Investments key to boost agric output

17 Jan, 2021 - 00:01 0 Views
Investments key to boost agric output Finance and Economic Development Minister Professor Mthuli Ncube

The Sunday Mail

Enacy Mapakame

Several irrigation projects have been lined up this year as part of efforts to boost agricultural production and increase the sector’s contribution to Gross Domestic Product as well as achieve food security and reduce reliance on rain-fed agriculture.

Climate change, which has often resulted in adverse weather conditions, has been affecting the Sub- Saharan region, including Zimbabwe.

Irrigation is considered the key to offsetting further losses caused by droughts.

Finance and Economic Development Minister Professor Mthuli Ncube acknowledged that climate change was reducing crop and livestock production. The recently launched Agriculture and Food Systems Transformation Strategy and the Agriculture Recovery Plan provide a roadmap for agriculture for the period through 2030.

The plans envisage increasing agricultural output to US$8,2 billion by 2025 and improving its contribution to GDP from the current 12 percent to 20 percent.

“Recent droughts have reinforced the importance of maximising usage of existing water bodies, soil and climate conditions towards increased agricultural productivity and output.

“Despite the huge potential of irrigation, our interventions to date have failed to leverage on this potential,” said Professor Ncube in the 2021 Zimbabwe Infrastructure Investment Programme.

Out of the two million hectares that can be developed from existing water bodies, only 242 000 hectares are developed and equipped with irrigation infrastructure, with 175 000 hectares being functional. But the Irrigation Rehabilitation and Development Plan seeks to increase area under irrigation and crop production from the current 242 000ha to 350 000ha by 2025.

The Government will spearhead the rehabilitation and revitalisation of 450 irrigation schemes in communal areas, including the overhaul of business models for such schemes to ensure viability and sustainability.
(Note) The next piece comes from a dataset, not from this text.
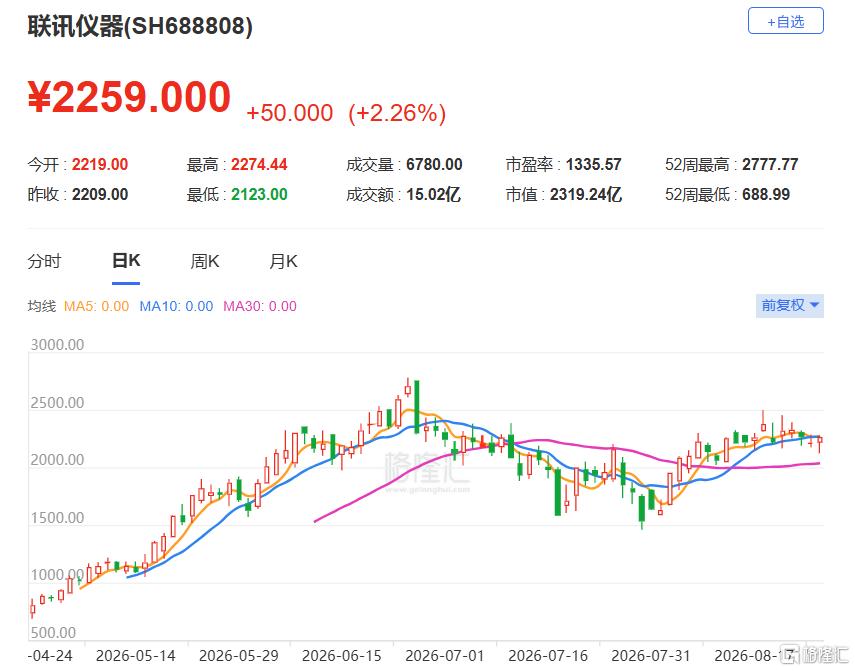
Task: Expand the 前复权 dropdown
Action: tap(790, 305)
This should help smallholder communal farmers treat agriculture as a business and get the maximum possible benefit from their produce, including achieved household food security. The plan targets rehabilitating 45 000ha on A1 and A2 farms, as well as capacitating farmers through access to financial support, equipment and markets.

New irrigation infrastructure covering 120 000 ha in marginal areas will be developed. Professor Ncube says success of these initiatives hinges on sustainable and efficient use of existing water bodies, adoption of modern irrigation systems as well as creating a conducive regulatory environment that attracts private sector participation in irrigation development and ensures farmers’ access to finance, inputs and markets.

The soon-to-be launched agriculture commodities exchange — Zimbabwe Mercantile Exchange (ZMX) and Warehousing Receipt System (WRS) — also seeks to address some of the challenges farmers face in accessing funding for retooling and mechanisation, as well as bottlenecks in marketing their produce.

The system, experts say, will improve smallholder farmers’ access to finance, enhance transparency and information system and improve farmer livelihoods through transparent price discovery.